- [Task details]
Reproduce the records exactly, beginning with their first line and ending with the line that contains "Task: Select the 足球 category tab", and output nothing more.

- [Stored data entries]

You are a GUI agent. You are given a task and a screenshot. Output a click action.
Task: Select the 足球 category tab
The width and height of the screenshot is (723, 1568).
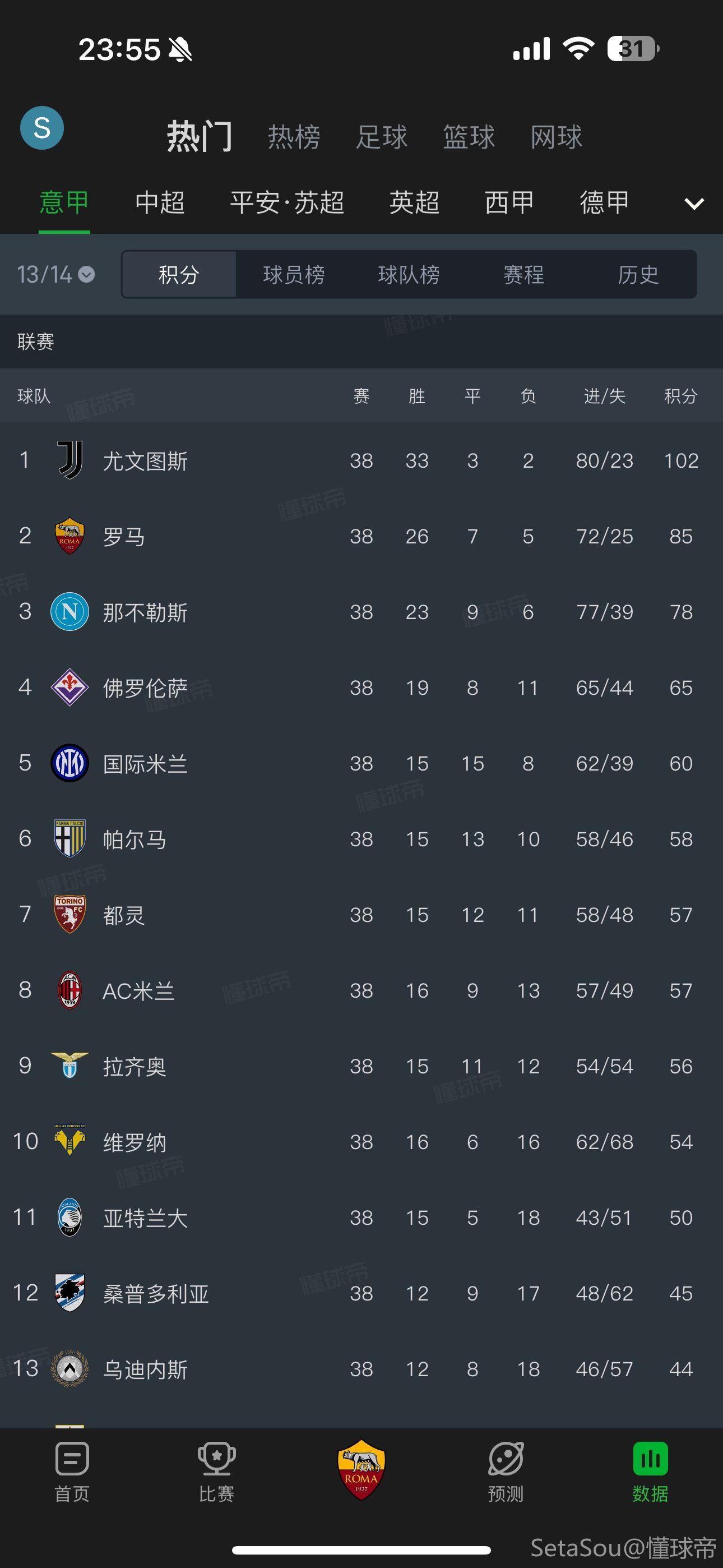coord(382,137)
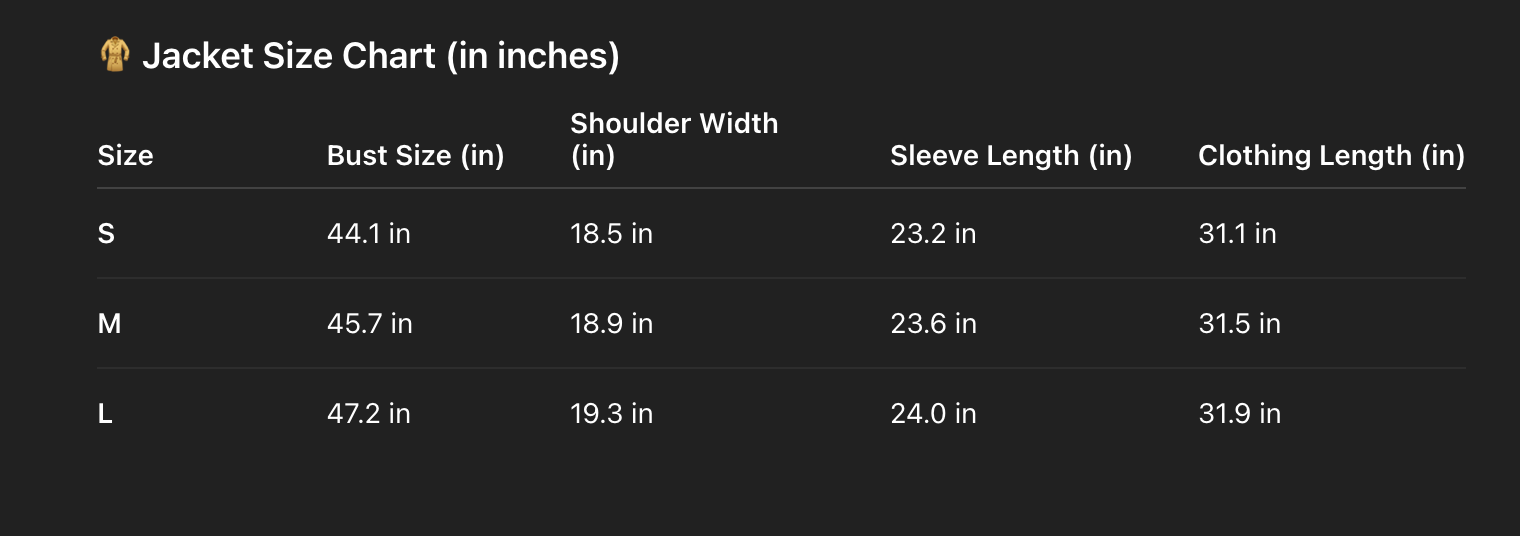Select the S size row label
This screenshot has height=536, width=1520.
106,234
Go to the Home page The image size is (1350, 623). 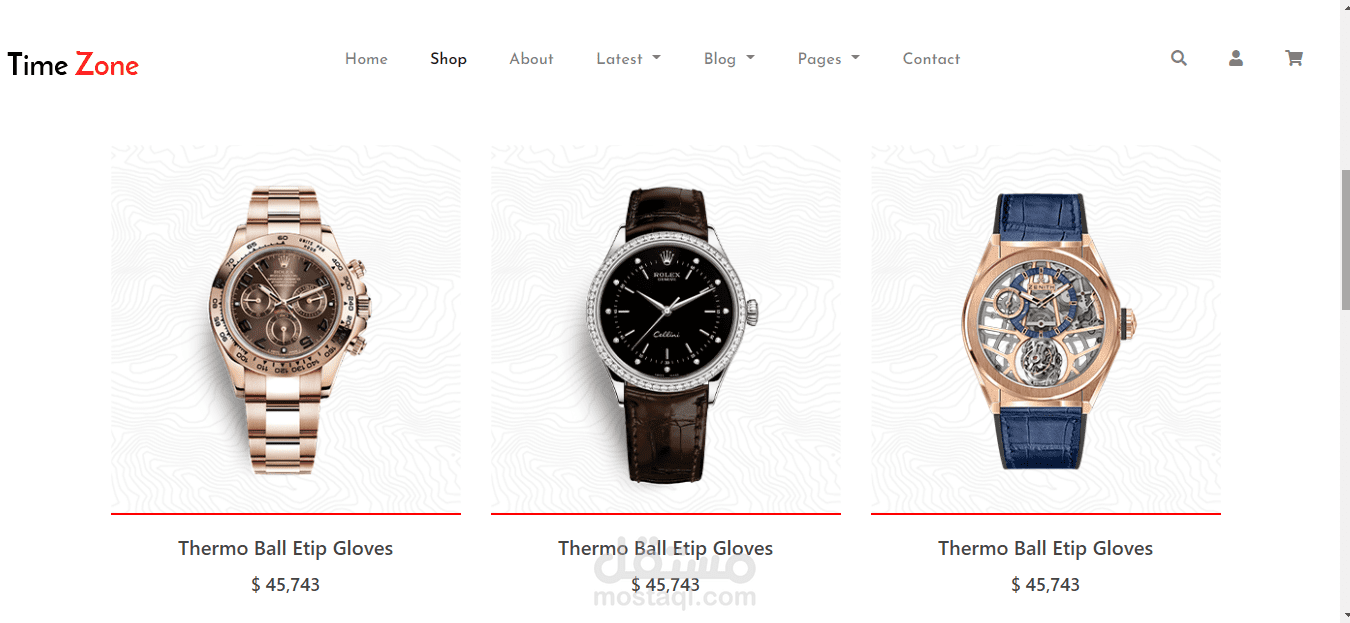pos(366,59)
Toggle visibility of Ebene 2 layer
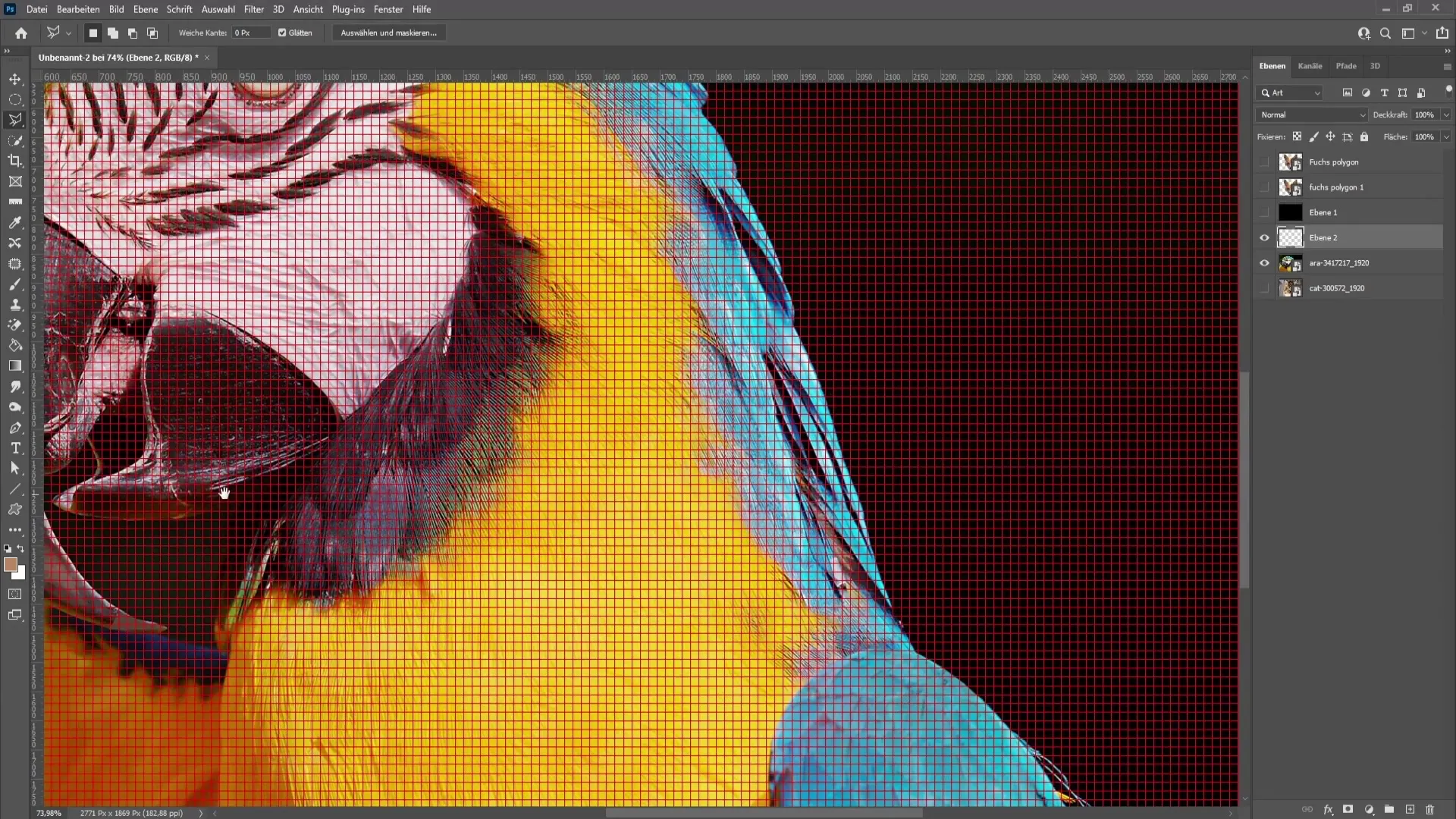Screen dimensions: 1456x819 tap(1265, 237)
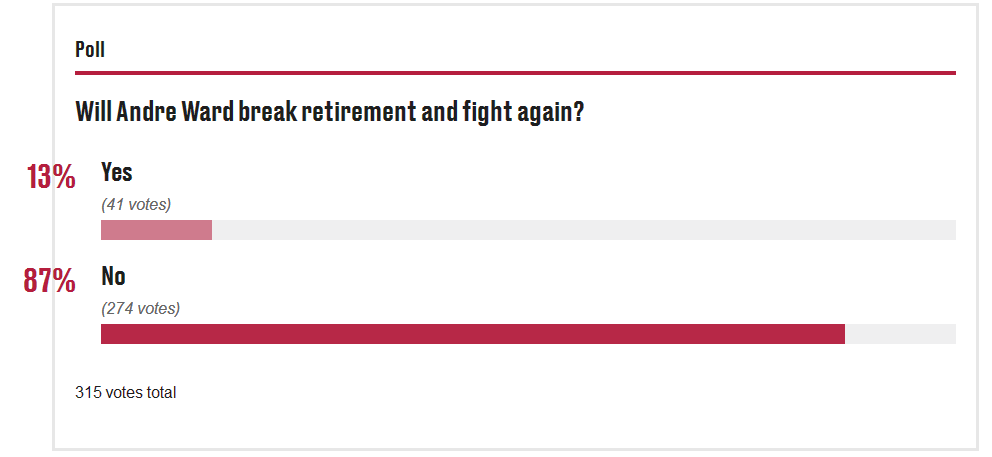Viewport: 992px width, 457px height.
Task: Click the word 'total' in vote summary
Action: click(163, 392)
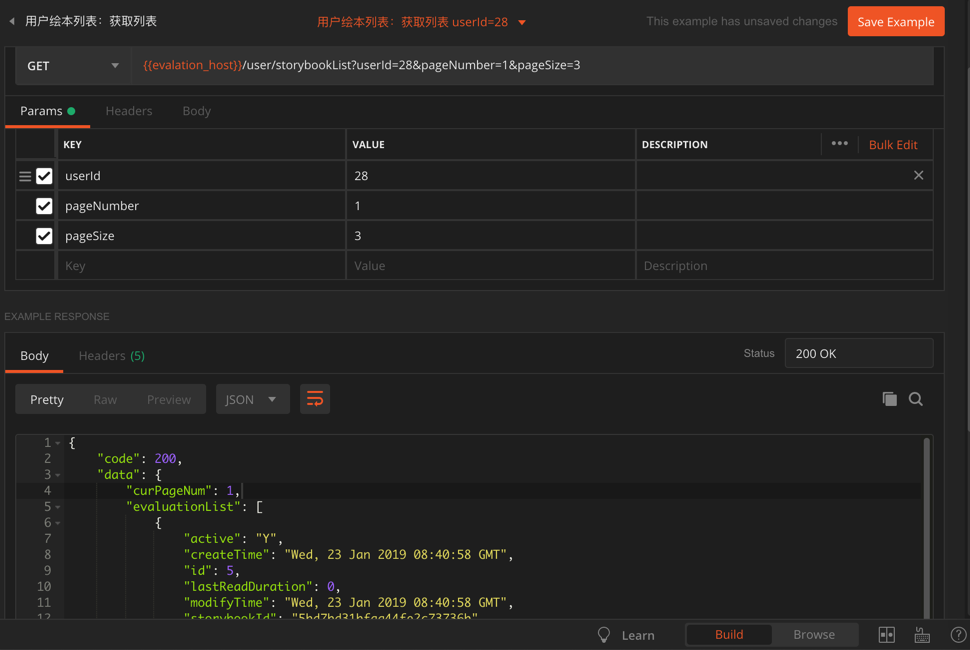970x650 pixels.
Task: Expand the example name dropdown arrow
Action: point(522,22)
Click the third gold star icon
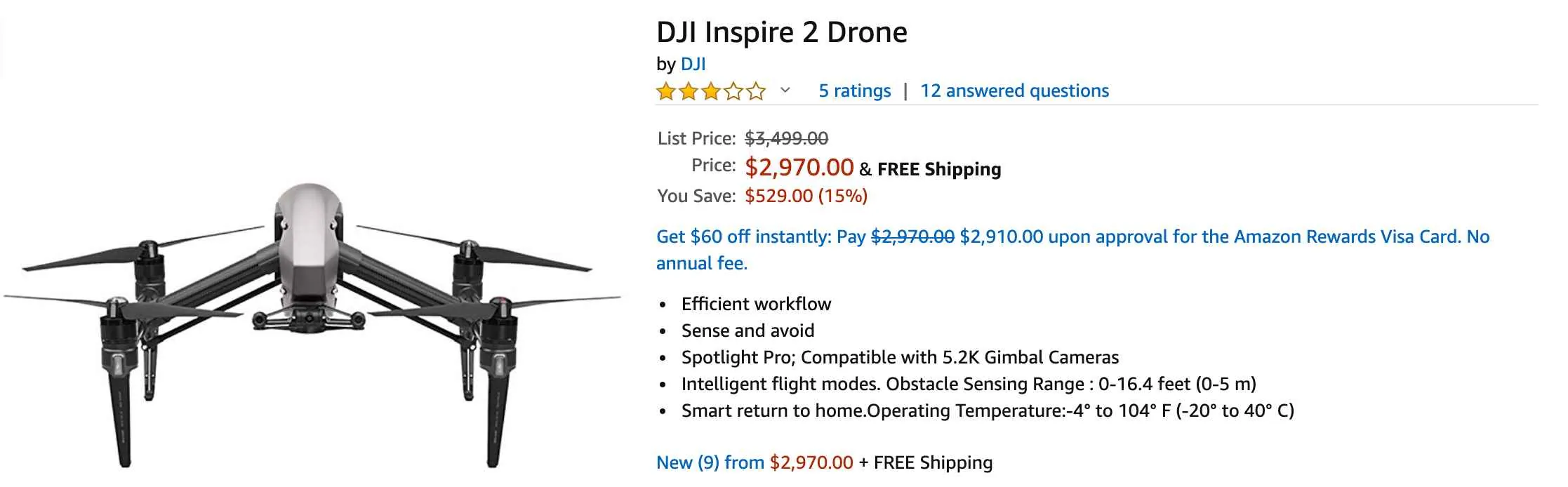 click(710, 91)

- [Your response]
You are a GUI agent. You are given a task and a screenshot. Output a click action.
Task: Select the 足球 category tab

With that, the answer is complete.